SULUT, INC — Anggota Dewan Perwakilan Rakyat (DPRD) Sulawesi Utara (Sulut), Julius Jems Tuuk, saat sosialisasi penginputan pokok-pokok pemikiran DPRD pada aplikasi Sistem Informasi Pemerintah Daerah (SIPD) oleh Badan Perencanaan Pembangunan Daerah (Bappeda) Provinsi Sulut, Rabu (31/3), di ruang paripurna DPRD Sulut menyoroti proses pengikisan pantai yang disebabkan arus laut yang bersifat merusak (Abrasi pantai, red) yang mengintai pulau-pulau yang ada di Indonesia terlebih khusus di Sulawesi Utara (Sulut).

Terkait hal tersebut Tuuk mengatakan pentingnya penanaman bakau untuk mencegah abrasi secara alami.

Dirinya mengatakan, jika Bappeda merencanakan membuat pemecah ombak, tidak akan cukup kalau diambil dana dari Anggaran Pendapatan dan Belanja Negara (APBN).

“Bappeda harus mendorong kepada kabupaten kota untuk menanam pohon bakau karena ini pemecah ombak alami. Tetapi hal ini tidak pernah dilakukan,” tegas politisi Partai Demokrasi Indonesia Perjuangan (PDIP) Sulut.

Menurutnya, penaman bakau di Sulut terlebih khusus di Kabupaten Bolaang Mongondow belum pernah dilakukan oleh pemerintah.

“Semua meminta pemecah ombak, kenapa mesti pemecah ombak? karena uang di dalamnya. Saya juga bertanya kepada masyarakat, kenapa tidak memanfaatkan dana desa, mereka pun tak bisa menjelaskan,” ungkap sekretaris Komisi IV DPRD Sulut.

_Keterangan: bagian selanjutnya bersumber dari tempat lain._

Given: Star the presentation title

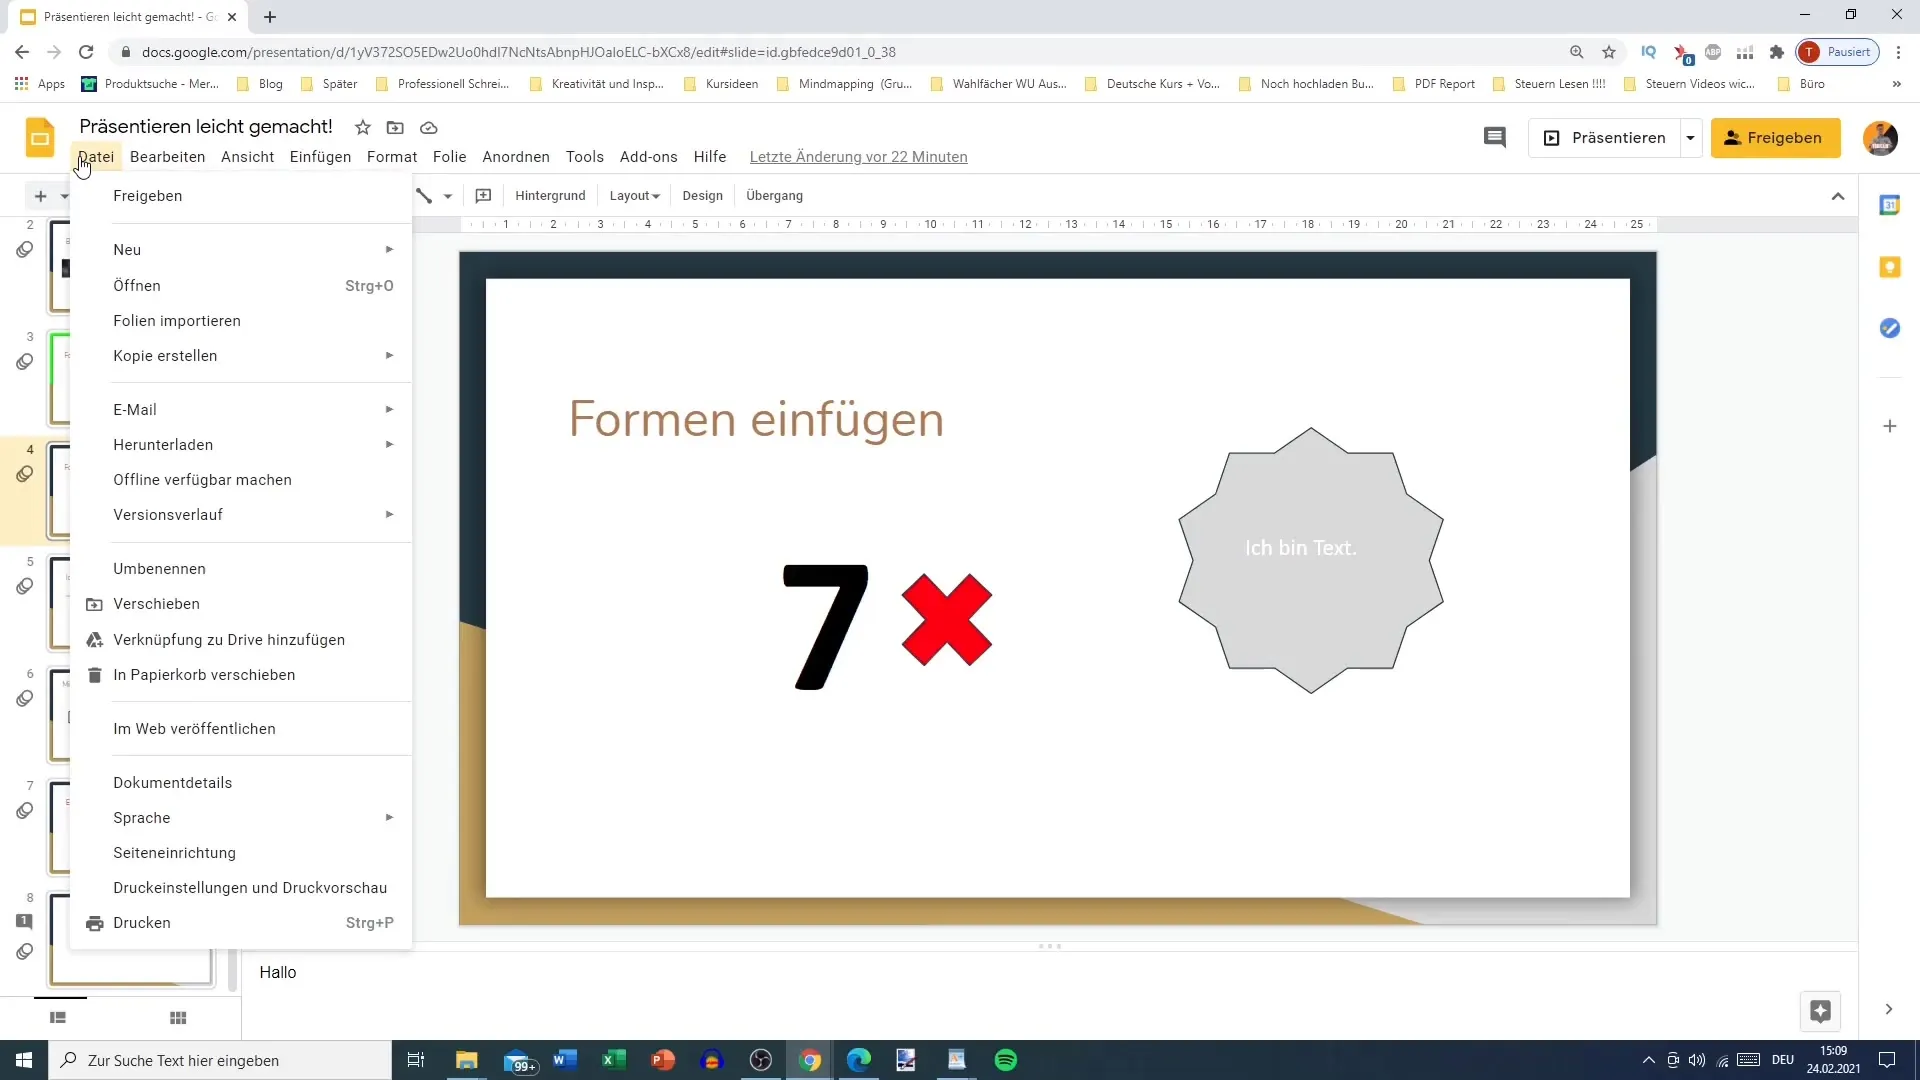Looking at the screenshot, I should [x=363, y=127].
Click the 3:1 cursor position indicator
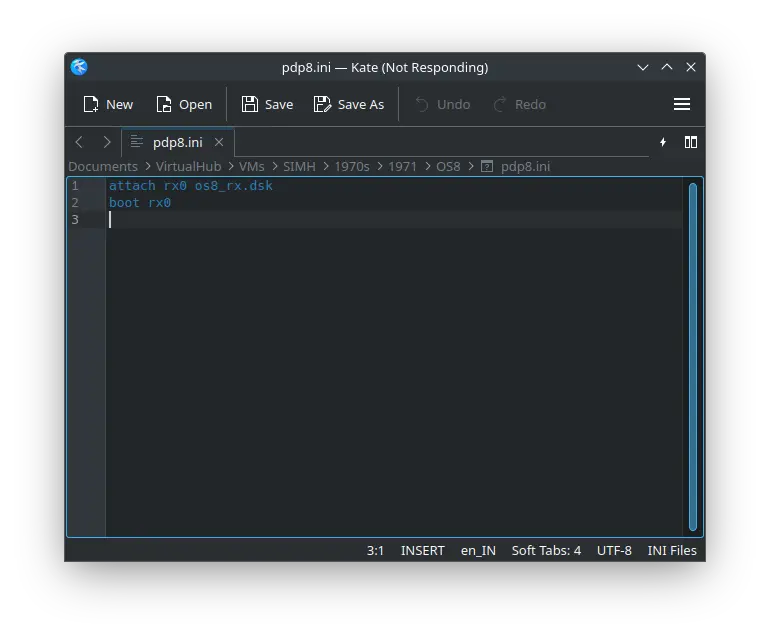The height and width of the screenshot is (638, 770). (375, 550)
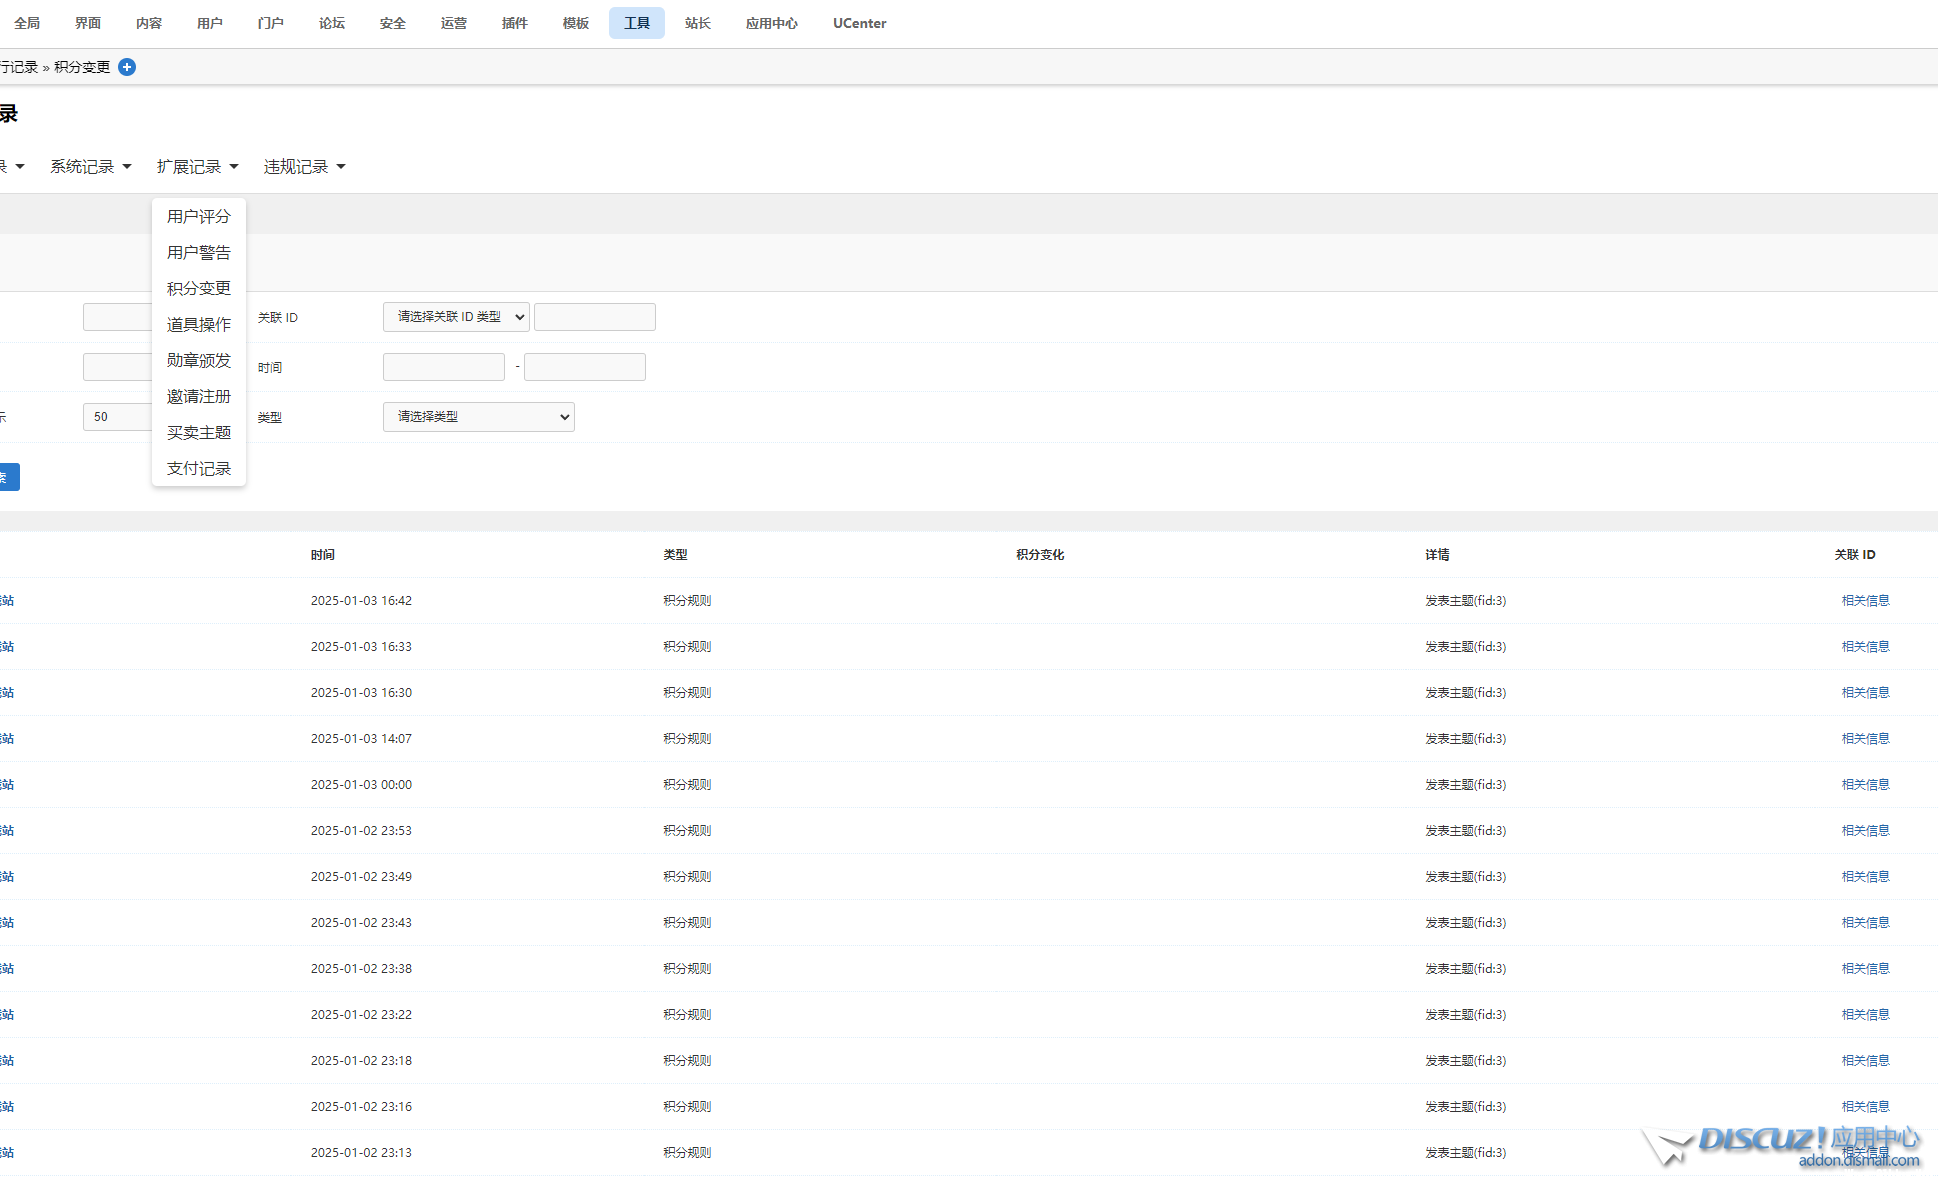
Task: Expand the 扩展记录 dropdown menu
Action: coord(197,167)
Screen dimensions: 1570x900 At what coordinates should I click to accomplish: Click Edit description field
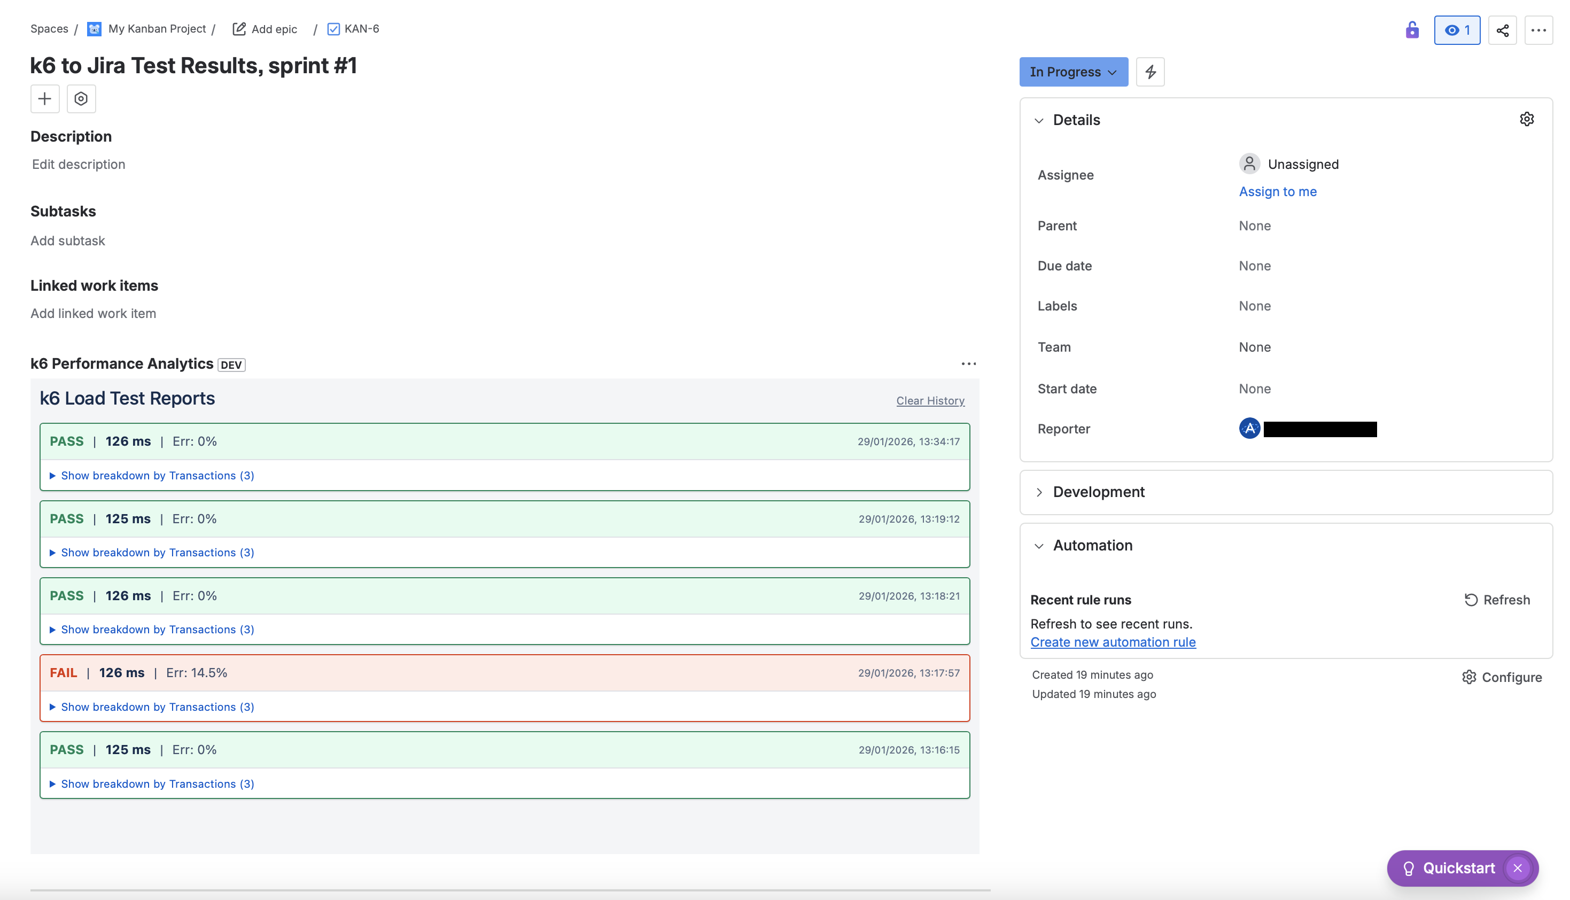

Lanjut dikatakan Tuuk, di wilayah pesisir Desa Boroko, Kabupaten Bolaang Mongondow Utara (Bolmut) ada masyarakat yang menjaga pantai dengan menanam bakau.

“Untuk menjaga kelestarian lingkungan hidup, masyarakat di situ menanam bakau. Itu menurut saya menjadi hutan bakau terbaik di Sulut karena masyarakat menjaga dengan baik,” tandas legislator daerah pemilihan (Dapil) Bolaang Mongondow Raya (BMR).